6. Juncos/Kaiser bump McLaren/Alonso from Indianapolis 500 field
Who imagined Fernando Alonso, a two-time Formula One World Champion who ran so well in the 500 in 2017, failing to earn a spot in his return? Or revered McLaren, which came to Indy with its own program for the first time in this era of the sport, also going home early with Alonso? But the orange No. 66 Chevrolet was in a precarious position in the final minutes of qualifying, and Kyle Kaiser, driving for the small, part-time Juncos Racing team, ran four laps fast enough to make the show in a thrilling David-vs.-Goliath matchup.

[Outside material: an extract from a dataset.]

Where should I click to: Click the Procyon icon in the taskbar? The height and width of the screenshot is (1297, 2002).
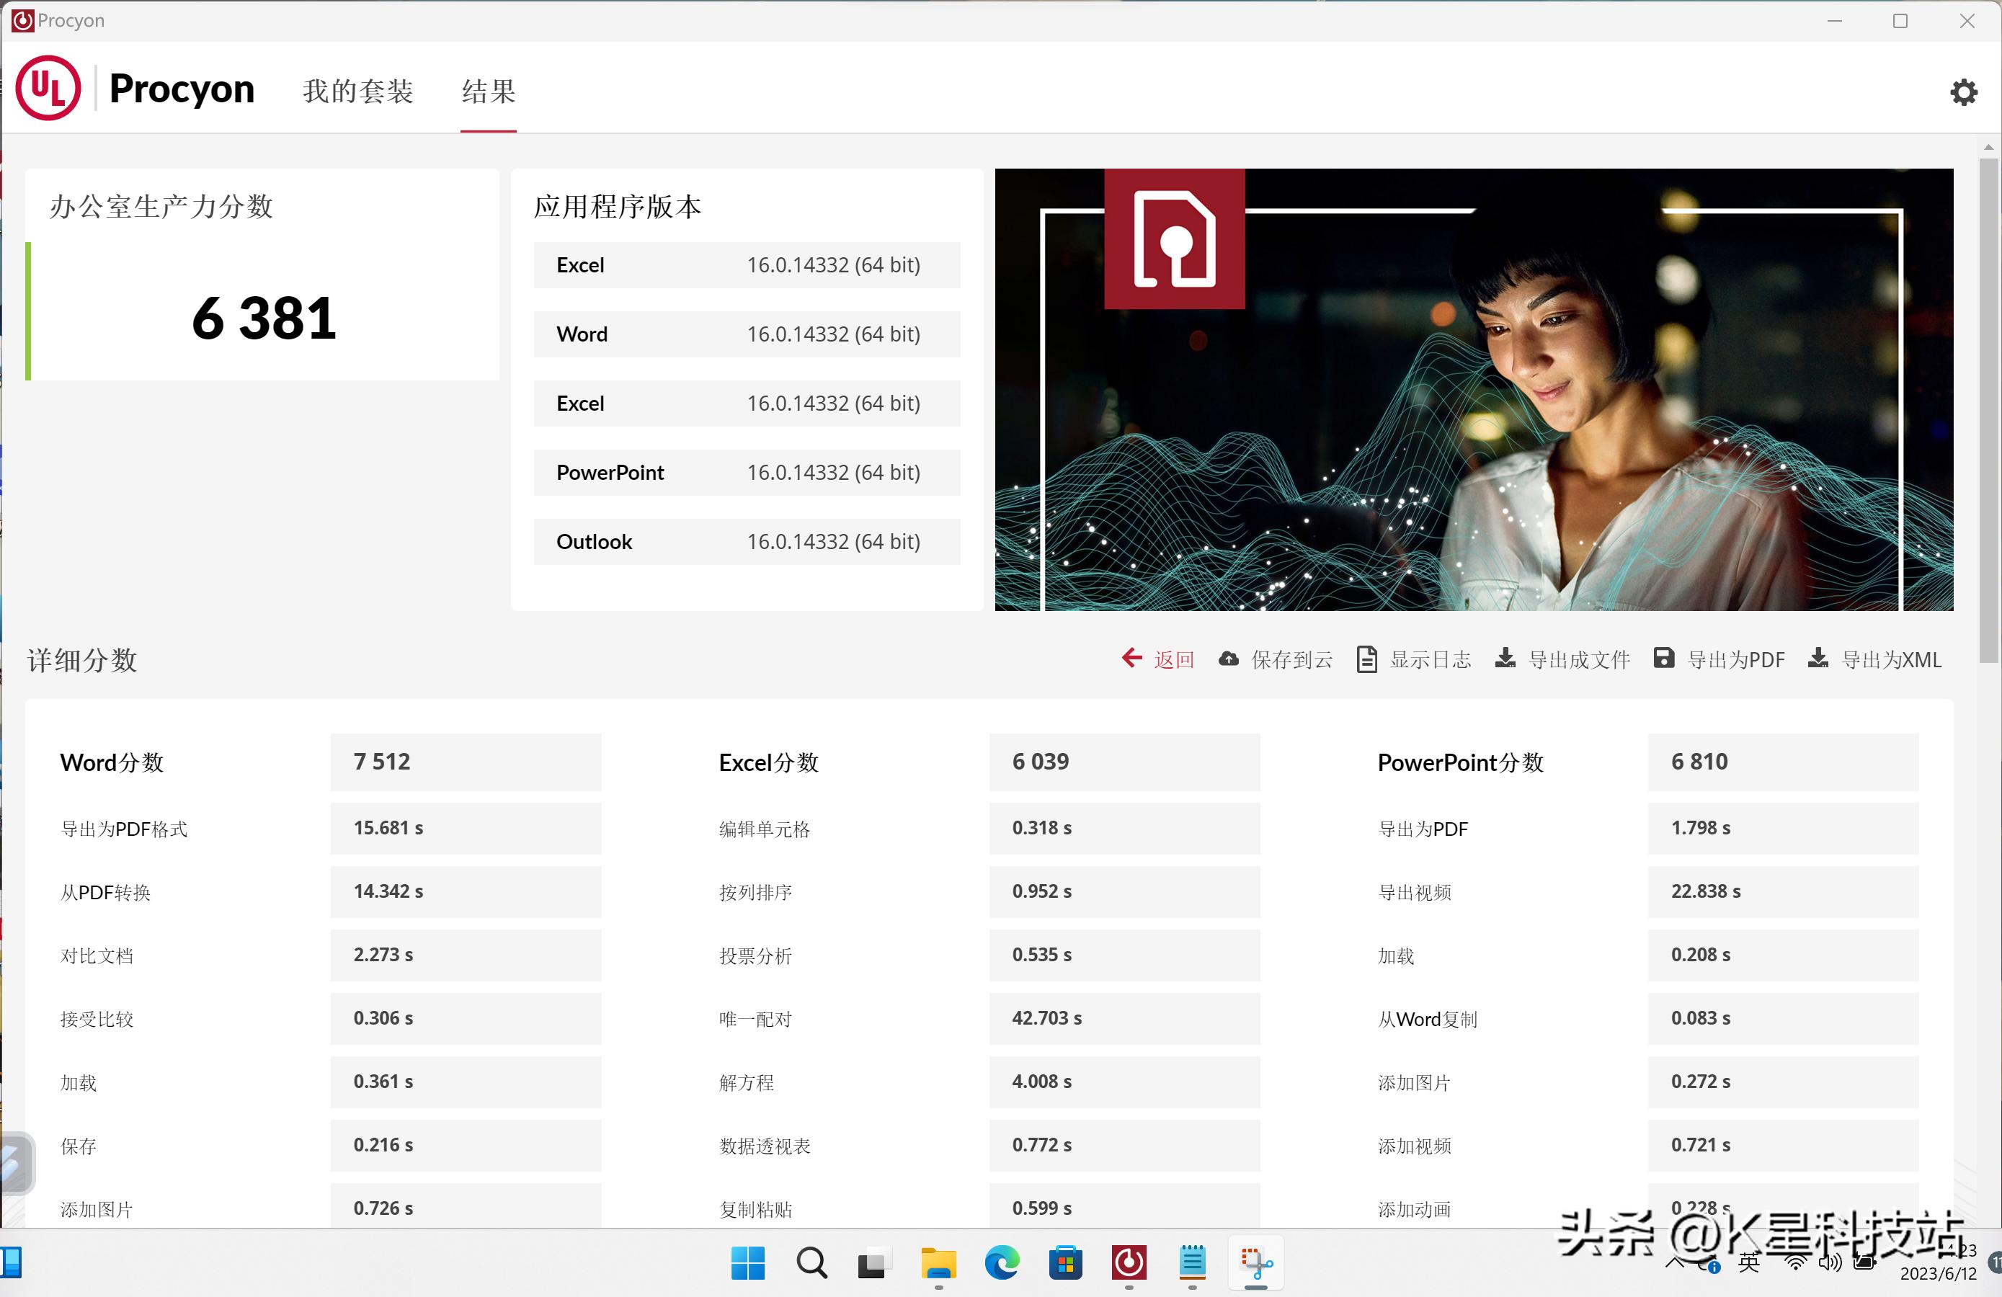pos(1130,1263)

7. Newgarden wins four races, captures second series championship
Josef Newgarden won a season-high four races en route to his second series crown in three years with Team Penske. He also joined Sam Hornish Jr. as the only Americans to win multiple series crowns since Al Unser Jr. in 1994. Newgarden jumped to the top spot in the standings by winning the season-opening Firestone Grand Prix of St. Petersburg and relinquished the position only once - after Simon Pagenaud won the 500 - to effectively go wire-to-wire against a strong field.

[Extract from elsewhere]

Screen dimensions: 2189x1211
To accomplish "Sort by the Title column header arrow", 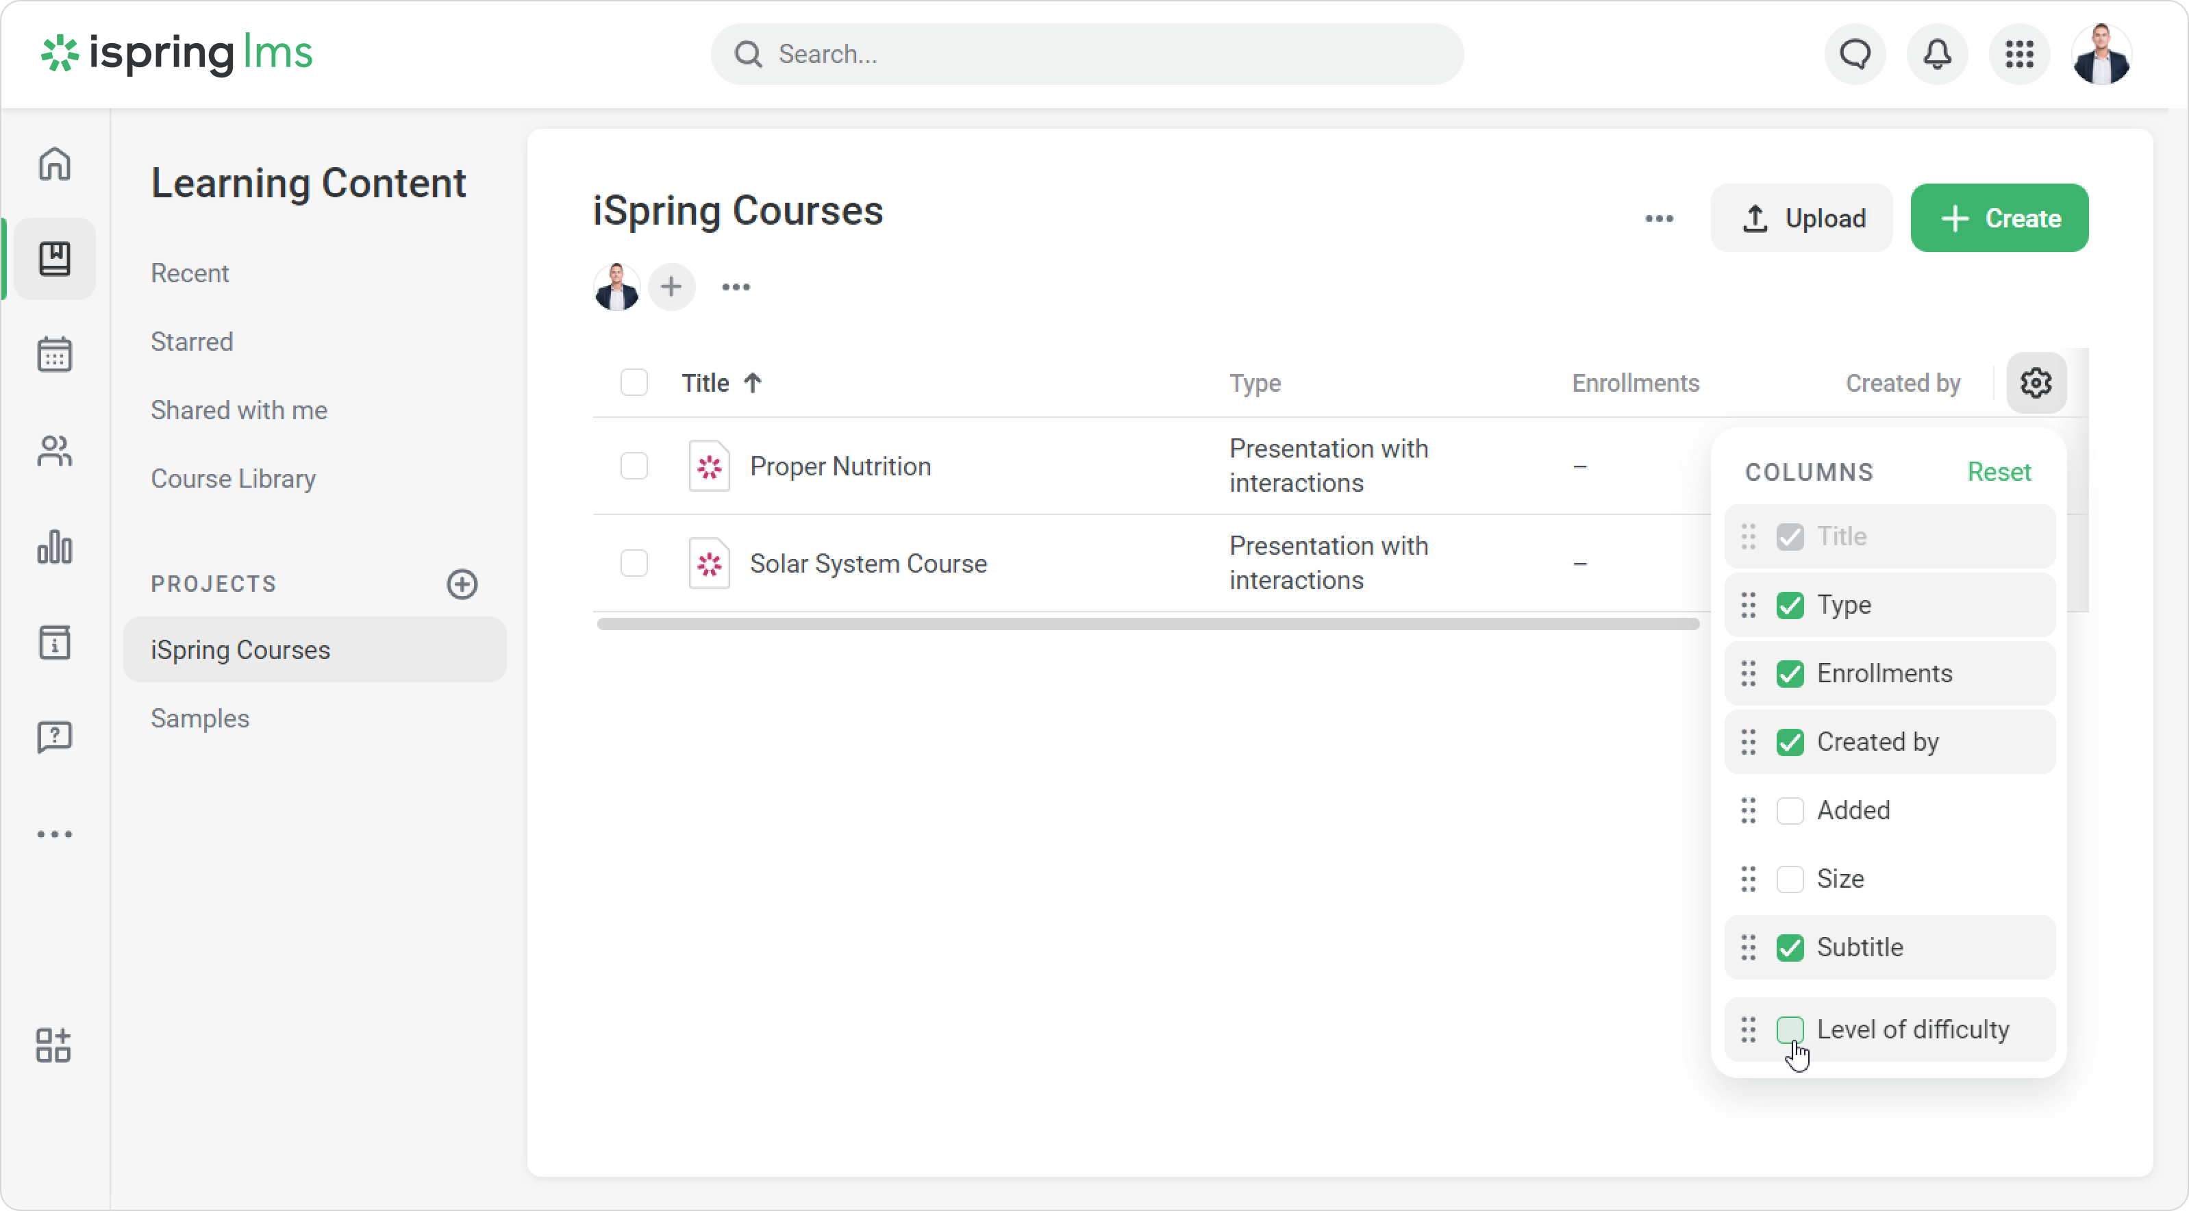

8. History-setting Herta leads stout rookie class
Colton Herta of Harding Steinbrenner Racing made the first emphatic statement by winning the season's second race, the inaugural INDYCAR Classic at Circuit of The Americas, to become the youngest race winner in INDYCAR history at 18 years, 11 months, 25 days. Herta added another victory in the season-ending Firestone Grand Prix of Monterey at WeatherTech Raceway Laguna Seca. Felix Rosenqvist of Chip Ganassi Racing won the season's Rookie-of-the-Year Award on the strength of two top-three and six top-five finishes while the Indianapolis 500's top-finishing rookie, Santino Ferrucci of Dale Coyne Racing, produced three fourth-place finishes in addition to a seventh at Indy. Marcus Ericsson of Arrow Schmidt Peterson Motorsports finished second in the second Chevrolet Detroit Grand Prix race while Carlin's Pato O'Ward put on a show at COTA in finishing eighth. Ben Hanley of DragonSpeed, a part-time team making only its third INDYCAR start, delivered a strong effort at the 500, qualifying 27th.
9. McLaren, SPM merge, fire Hinchcliffe, hire O'Ward and Askew
McLaren, with its Formula One pedigree and rich history, announced in August its full-time return to Indy car competition in a partnership with Arrow Schmidt Peterson Motorsports. The team was rebranded Arrow McLaren Racing SP and also announced a partnership with Chevrolet. More change followed with the 2019 driving tandem of James Hinchcliffe and Marcus Ericsson being replaced by Oliver Askew and Pato O'Ward, the two most recent series champions of Indy Lights presented by Cooper Tires. At 23 and 20 years, respectively, Askew, the 2019 champion, and O'Ward, the '18 champ, form the youngest pairing in the series.
10. Rossi re-signs with Andretti Autosport
The 28-year-old Alexander Rossi could have become a highly sought-after free agent with a number of enticing options, but he decided to re-sign with Andretti Autosport in July. In addition to announcing a multi-year deal with Rossi, Andretti Autosport also announced a renewal with Honda. The Rossi-Honda tandem was strong in 2019, with the Californian finishing third in the NTT IndyCar Series championship, which was the top finish for the engine manufacturer. He also delivered dominating wins at Long Beach and Road America, leading an impressive 134 of the combined 140 laps, and a runner-up finish in the Indianapolis 500 presented by Gainbridge.